Feature Flag Required
Keyword extraction requires the keywords feature flag enabled when building Kreuzberg.
Available Algorithms¶
YAKE (Yet Another Keyword Extractor): - Statistical/unsupervised approach - Factors: term frequency, position, capitalization, context - Best for: General-purpose extraction
RAKE (Rapid Automatic Keyword Extraction): - Co-occurrence based - Analyzes word frequency and degree in phrases - Best for: Domain-specific terms, phrase extraction
Configuration¶
use kreuzberg::{ExtractionConfig, KeywordConfig, KeywordAlgorithm};
let config = ExtractionConfig {
keywords: Some(KeywordConfig {
algorithm: KeywordAlgorithm::Yake,
max_keywords: 10,
min_score: 0.3,
ngram_range: (1, 3),
language: Some("en".to_string()),
..Default::default()
}),
..Default::default()
};
Example¶
from kreuzberg import extract_file, ExtractionConfig, KeywordConfig, KeywordAlgorithm
config = ExtractionConfig(
keywords=KeywordConfig(
algorithm=KeywordAlgorithm.YAKE,
max_keywords=10,
min_score=0.3
)
)
result = extract_file("research_paper.pdf", config=config)

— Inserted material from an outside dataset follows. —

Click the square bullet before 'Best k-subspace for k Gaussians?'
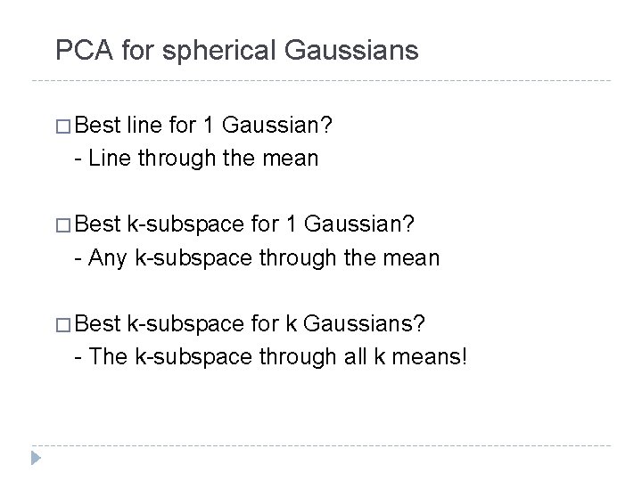This screenshot has width=642, height=481. click(63, 325)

keywords = result.metadata.get("keywords", [])
for kw in keywords:
print(f"{kw['text']}: {kw['score']:.3f}")
# Output:
# machine learning: 0.892
# neural networks: 0.856
# deep learning: 0.823
import { extractFile, ExtractionConfig, KeywordConfig, KeywordAlgorithm } from '@kreuzberg/sdk';
const config = new ExtractionConfig({
keywords: new KeywordConfig({
algorithm: KeywordAlgorithm.YAKE,
maxKeywords: 10,
minScore: 0.3
})
});
const result = await extractFile('research_paper.pdf', { config });
const keywords = result.metadata.keywords || [];
for (const kw of keywords) {
console.log(`${kw.text}: ${kw.score.toFixed(3)}`);
}
use kreuzberg::{extract_file, ExtractionConfig, KeywordConfig, KeywordAlgorithm};
let config = ExtractionConfig {
keywords: Some(KeywordConfig {
algorithm: KeywordAlgorithm::Yake,
max_keywords: 10,
min_score: 0.3,
..Default::default()
}),
..Default::default()
};
let result = extract_file("research_paper.pdf", None, &config).await?;
if let Some(keywords) = result.metadata.additional.get("keywords") {
println!("Keywords: {:?}", keywords);
}
Quality Processing¶
Automatic text quality scoring that detects OCR artifacts, script content, navigation elements, and evaluates document structure.
Quality Factors¶
| Factor | Weight | Detects |
|---|---|---|
| OCR Artifacts | 30% | Scattered chars, repeated punctuation, malformed words |
| Script Content | 20% | JavaScript, CSS, HTML tags |
| Navigation Elements | 10% | Breadcrumbs, pagination, skip links |
| Document Structure | 20% | Sentence/paragraph length, punctuation |
| Metadata Quality | 10% | Title, author, subject presence |
Configuration¶
Quality processing is enabled by default:
Quality Score¶
The quality score ranges from 0.0 (lowest quality) to 1.0 (highest quality):
- 0.0-0.3: Very low quality (heavy OCR artifacts, script content)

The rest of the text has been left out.